No prefácio de “Léxico Familiar“, da italiana Natalia Ginzburg, o escritor chileno Alejandro Zambra diz que um dos grandes méritos do livro é que de tão simples, ele é sublime. A obra poderia ter sido escrita por qualquer um e seria completamente diferente e fascinante do mesmo modo.
Isso porque Natalia escreve sobre suas recordações de família e toda e qualquer história familiar é completamente única e intrigante. Entrar nesse universo particular é fascinante.

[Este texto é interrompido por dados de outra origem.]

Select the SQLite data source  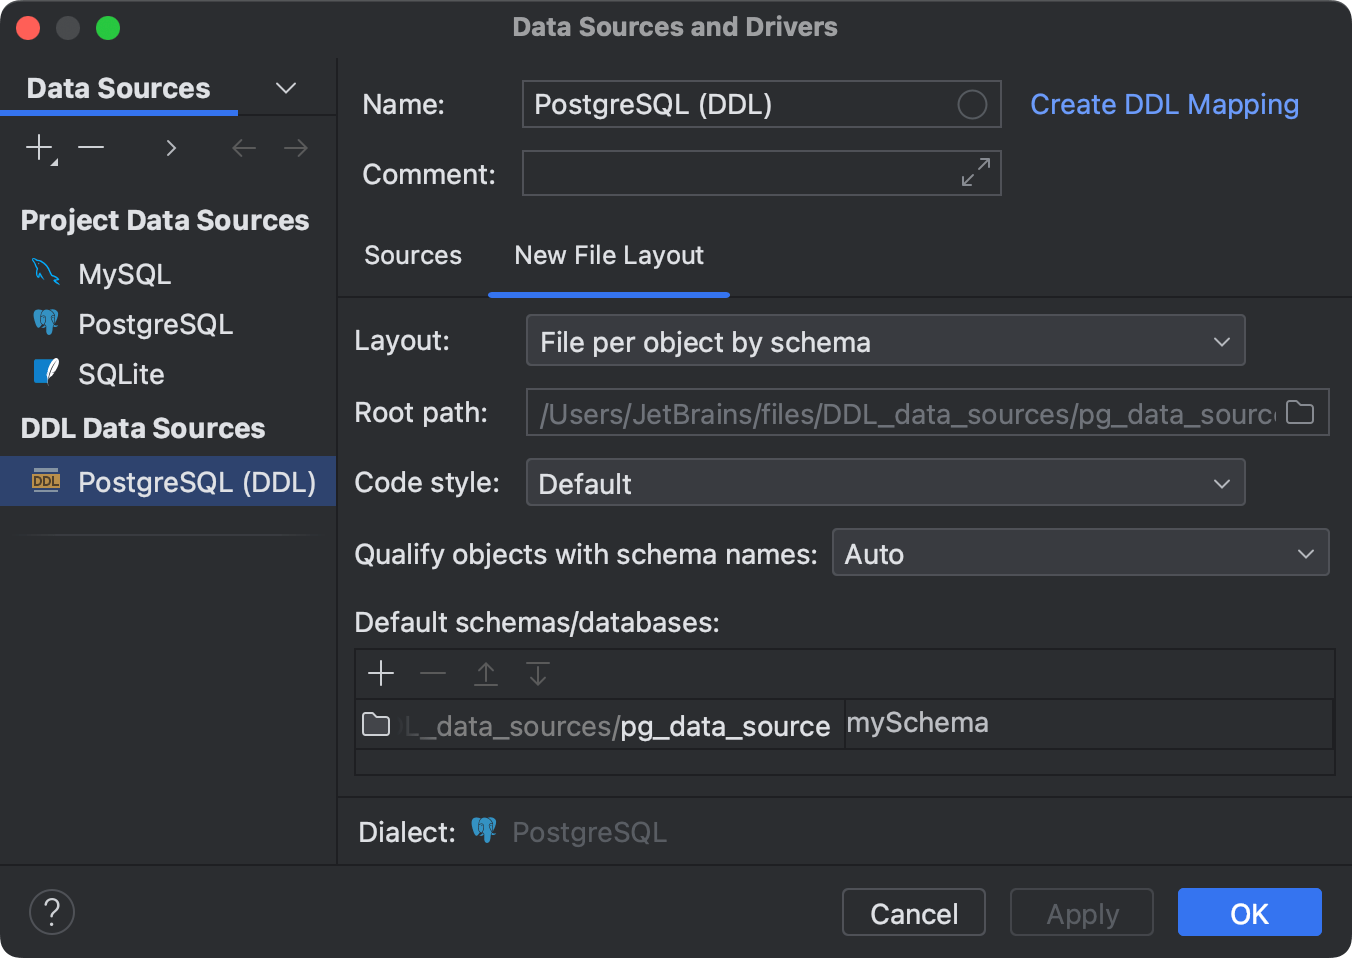(x=121, y=373)
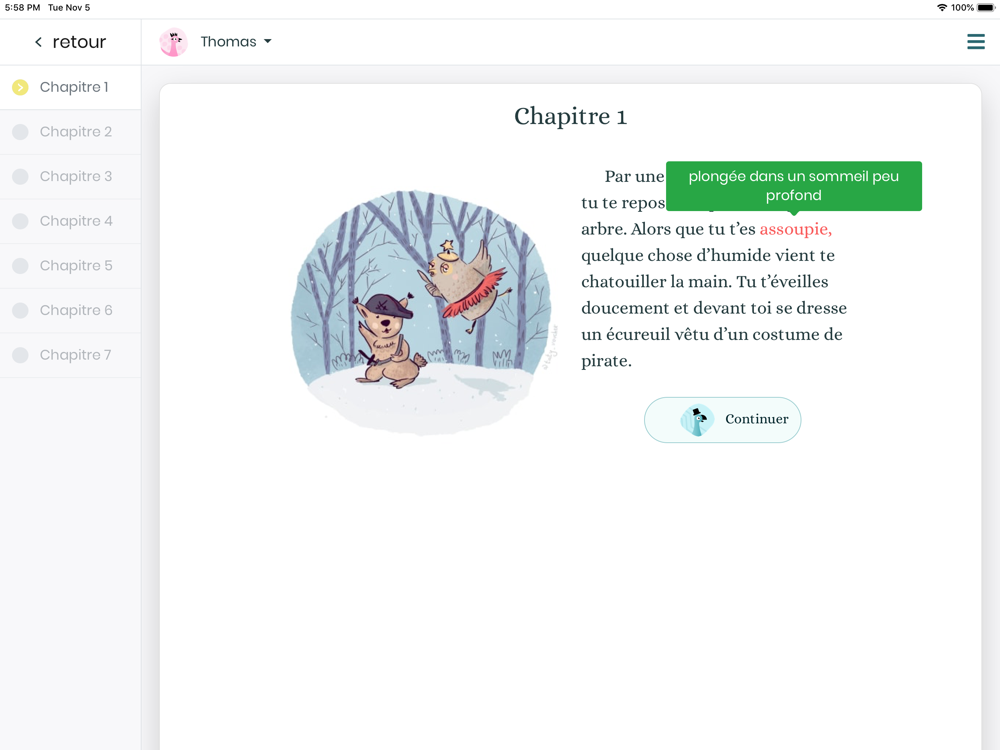The image size is (1000, 750).
Task: Click the Continuer button
Action: pos(722,420)
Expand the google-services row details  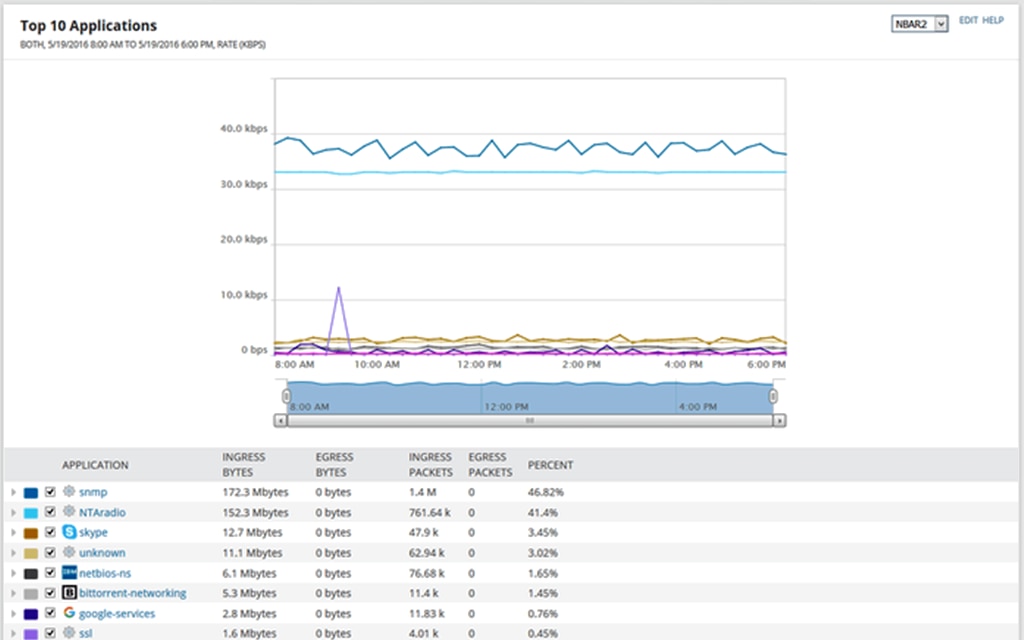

Em “Me Acuerdo“, o escritor Martín Kohan, faz justamente isso, uma nova versão de “Léxico Familiar“ ao relembrar sua infância na Argentina dos anos 1970.
As anedotas são comoventes, assim como no livro de Natalia. Ele narra, por exemplo, o verão que passou usando a mesma camiseta da seleção argentina e o dia que o motorista do ônibus escolar disse que o vestido de sua mãe era feio.
São pequenos trechos que de tão banais são comoventes, pois mostram com exatidão os acontecimentos marcantes da vida de uma criança.
Antes do jogo Argentina-Polônia no Mundial de 78, meus irmãos e eu perguntamos aos nossos avós para quem estavam torcendo. Eles disseram que não queriam ter nada a ver com a Polônia, pois os polacos haviam matado sua família inteira.
Assim como Natalia, Kohan também é uma criança judia num mundo de maioria cristã e o preconceito aparece por vezes de forma discreta e outras nem tanto, como quando uma criança do bairro o chama de “judeu de merda“ após uma briga.
Outros aspectos marcantes da época também estão presentes, como a ditadura militar e o amor pelo futebol, pelo Boca Juniors, em especial.
Minha mãe amava cebola, meu pai não.
Minha mãe amava cerveja, meu pai não.Minha mãe fumava cigarros Kent.
Minha mãe acreditava em Deus, meu pai não.
Os relatos são breves e em sua maioria não passam de curtos parágrafos. São pequenas anotações, organizadas sem estrutura aparente, como a própria memória funciona. A sensação é de que o autor está folheando um albinho de fotos do passado ao nosso lado.
Tínhamos um peixe que ficou doente e ficava quieto no fundo do aquário. Como nesses dias, na Espanha, agonizava Francisco Franco, passamos a chamar o peixe de Franco. No dia quem que Franco faleceu, em casa também morreu o peixe.
O escritor já foi publicado no Brasil, mas “Me Acuerdo“ segue sem tradução no país. O livro, no entanto, não é difícil de encontrar em formato de e-book e sua linguagem pode ser facilmente entendida, mesmo para aqueles que, como eu, não são fluentes em espanhol.